We have a recursive solution that provides us a brute force way to test every combination. This is perfect for memoization to help us avoid running through branches in our tree that have already been solved.

Memoized

const canSum = (targetNum, numbers) => {
//Declare memo object
    let memo = {}
//Check memo object to see if branch has already been solved
    if( targetNum in memo ) return memo[targetNum]
    if( targetNum === 0 ) return true
    if (targetNum < 0 ) return false

    for (let num of numbers) {

        const remainder = targetNum - num
//Store value of branch into memo object 
        if (canSum(remainder, numbers) === true) {
            memo[targetNum] = true
            return true
        }
    }
    memo[targetNum] = false
    return false
}

We can further increase our algorithm’s complexity by returning the values used to sum to the target sum and utilizing additional data during each call.

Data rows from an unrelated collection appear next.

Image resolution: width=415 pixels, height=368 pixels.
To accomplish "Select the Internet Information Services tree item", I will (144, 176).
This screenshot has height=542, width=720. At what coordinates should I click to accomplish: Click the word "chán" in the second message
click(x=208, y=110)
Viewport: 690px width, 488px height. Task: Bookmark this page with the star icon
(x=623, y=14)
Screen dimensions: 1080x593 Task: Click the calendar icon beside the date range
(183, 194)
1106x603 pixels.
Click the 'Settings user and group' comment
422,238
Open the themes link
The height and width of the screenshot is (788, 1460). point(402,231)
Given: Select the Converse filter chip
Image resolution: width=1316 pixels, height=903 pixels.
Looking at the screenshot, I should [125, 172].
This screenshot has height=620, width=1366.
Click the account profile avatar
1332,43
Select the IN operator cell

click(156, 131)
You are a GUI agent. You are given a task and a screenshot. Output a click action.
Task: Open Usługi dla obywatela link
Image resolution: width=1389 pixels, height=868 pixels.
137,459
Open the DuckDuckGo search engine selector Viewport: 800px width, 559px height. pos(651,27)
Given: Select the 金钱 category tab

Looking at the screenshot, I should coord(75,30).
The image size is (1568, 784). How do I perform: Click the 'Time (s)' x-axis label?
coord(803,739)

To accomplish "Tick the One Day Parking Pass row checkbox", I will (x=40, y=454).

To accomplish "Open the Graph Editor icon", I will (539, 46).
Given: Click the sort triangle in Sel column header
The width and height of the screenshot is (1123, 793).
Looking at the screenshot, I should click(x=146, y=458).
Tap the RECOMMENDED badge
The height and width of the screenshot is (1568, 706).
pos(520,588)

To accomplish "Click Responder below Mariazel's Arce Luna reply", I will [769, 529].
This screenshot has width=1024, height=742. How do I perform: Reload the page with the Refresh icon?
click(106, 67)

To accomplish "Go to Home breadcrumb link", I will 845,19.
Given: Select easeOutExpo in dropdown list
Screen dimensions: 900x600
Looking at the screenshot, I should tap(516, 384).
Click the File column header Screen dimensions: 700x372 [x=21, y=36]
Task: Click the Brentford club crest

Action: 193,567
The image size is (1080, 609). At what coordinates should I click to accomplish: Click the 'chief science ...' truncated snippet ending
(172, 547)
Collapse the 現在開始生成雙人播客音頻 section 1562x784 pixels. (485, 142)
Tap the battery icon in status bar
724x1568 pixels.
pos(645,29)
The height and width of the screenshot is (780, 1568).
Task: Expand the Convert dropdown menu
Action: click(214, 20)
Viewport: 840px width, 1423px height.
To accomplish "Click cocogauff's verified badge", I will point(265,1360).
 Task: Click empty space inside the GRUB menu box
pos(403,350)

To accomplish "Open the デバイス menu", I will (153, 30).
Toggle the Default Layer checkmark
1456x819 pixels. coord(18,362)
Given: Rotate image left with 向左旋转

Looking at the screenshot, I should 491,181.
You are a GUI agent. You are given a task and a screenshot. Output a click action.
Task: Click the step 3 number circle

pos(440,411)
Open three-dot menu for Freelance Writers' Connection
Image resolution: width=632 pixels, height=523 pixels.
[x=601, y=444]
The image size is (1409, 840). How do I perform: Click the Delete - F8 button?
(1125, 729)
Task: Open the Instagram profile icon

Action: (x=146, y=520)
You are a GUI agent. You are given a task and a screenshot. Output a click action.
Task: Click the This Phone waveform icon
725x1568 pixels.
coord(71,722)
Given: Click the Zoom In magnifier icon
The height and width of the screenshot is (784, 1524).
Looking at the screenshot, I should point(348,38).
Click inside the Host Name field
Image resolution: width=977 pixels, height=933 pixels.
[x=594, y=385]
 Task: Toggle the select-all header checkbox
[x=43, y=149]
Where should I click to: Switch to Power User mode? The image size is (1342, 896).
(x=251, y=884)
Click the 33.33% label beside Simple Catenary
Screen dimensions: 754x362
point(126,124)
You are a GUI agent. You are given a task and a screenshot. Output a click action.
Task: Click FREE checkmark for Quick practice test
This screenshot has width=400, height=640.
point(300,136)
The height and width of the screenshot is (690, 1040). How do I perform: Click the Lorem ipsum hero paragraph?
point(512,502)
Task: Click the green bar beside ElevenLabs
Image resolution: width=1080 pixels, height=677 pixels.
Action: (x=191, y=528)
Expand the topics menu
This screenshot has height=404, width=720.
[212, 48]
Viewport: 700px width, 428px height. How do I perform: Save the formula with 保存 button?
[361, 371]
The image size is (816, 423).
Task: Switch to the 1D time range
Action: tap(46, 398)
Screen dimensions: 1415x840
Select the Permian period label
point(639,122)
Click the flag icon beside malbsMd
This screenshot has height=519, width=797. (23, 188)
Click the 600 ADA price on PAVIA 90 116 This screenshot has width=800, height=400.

const howSum = (targetNum, numbers) => {

    let memo = {}

    if( targetNum in memo ) return memo[targetNum]
//We're building an array of numbers that combine into our targetNum
//Our return values will be an array, or null
    if( targetNum === 0 ) return []
    if (targetNum < 0 ) return null

    for (let num of numbers) {
//We're tracking the remainder, and keeping the result stored
        const remainder = targetNum - num
        const remainderResult = howSum(remainder, numbers)
//If we reach a case where our remainder is 0, we want to save this value
//We use spread operator to assign a value of an array to our targetNum
//Spread operator allows us to build array of integer combinations

        if (remainderResult !== null ) {
            memo[targetNum] = [...remainderResult, num]
            return memo[targetNum]
        }
    }
    memo[targetNum] = null
    return null
}
//howSum(100, [7,14]) => null
//howSum(27, [7,14,6,17]) => [6,7,7,7]

From here we can see that there is a way for us to find the best possible combinations (i.e the shortest number of integers) that can derive our targetNum. Since our above algorithm returned early once it found any combination, we can further tweak this procedure to track an additional variable for the shortestCombination

const bestSum = (targetNum, numbers) => {
    let memo = {}

    if (targetNum in memo) return memo[targetNum]
    if (targetNum === 0) return []
    if (targetNum < 0) return null
//Our new variable to keep track of the shortest length array seen so far
    let shortest = null

    for (let num of numbers) {
        const remainder = targetNum - num 
//Our remainderCombination is built by recursively calling with our remainder
        const remainderCombination = bestSum(remainder, numbers) 
//If we reach a non-null base case we have found a combination
        if (remainderCombination !== null) {
            const combination = [...remainderCombination, num] 
//We only care about the shortest combination so for each targetNum we check
//If the shortest combination has been found, and comparing our current combination
            if (shortest === null || combination.length < shortest.length) {
                shortest = combination
            }
        }
    }
//We can use our memo object to store the shortest combination seen for each targetNum

    memo[targetNum] = shortest

//Our returned array will be the shortest length array for our targetNum
    return shortest
}

If our canSum algorithm was an example of a decision procedure, our howSum is an example of a combination problem, and the bestSum is an optimization problem. canSum was trying to figure out whether something was simply true/false. howSum required us to track the combinations (just the first combination), and the final iteration asked us to optimize and find the shortest possible combination. Each is an example of using dynamic programming to help track and re-use values (branches) that have already been calculated and memoized.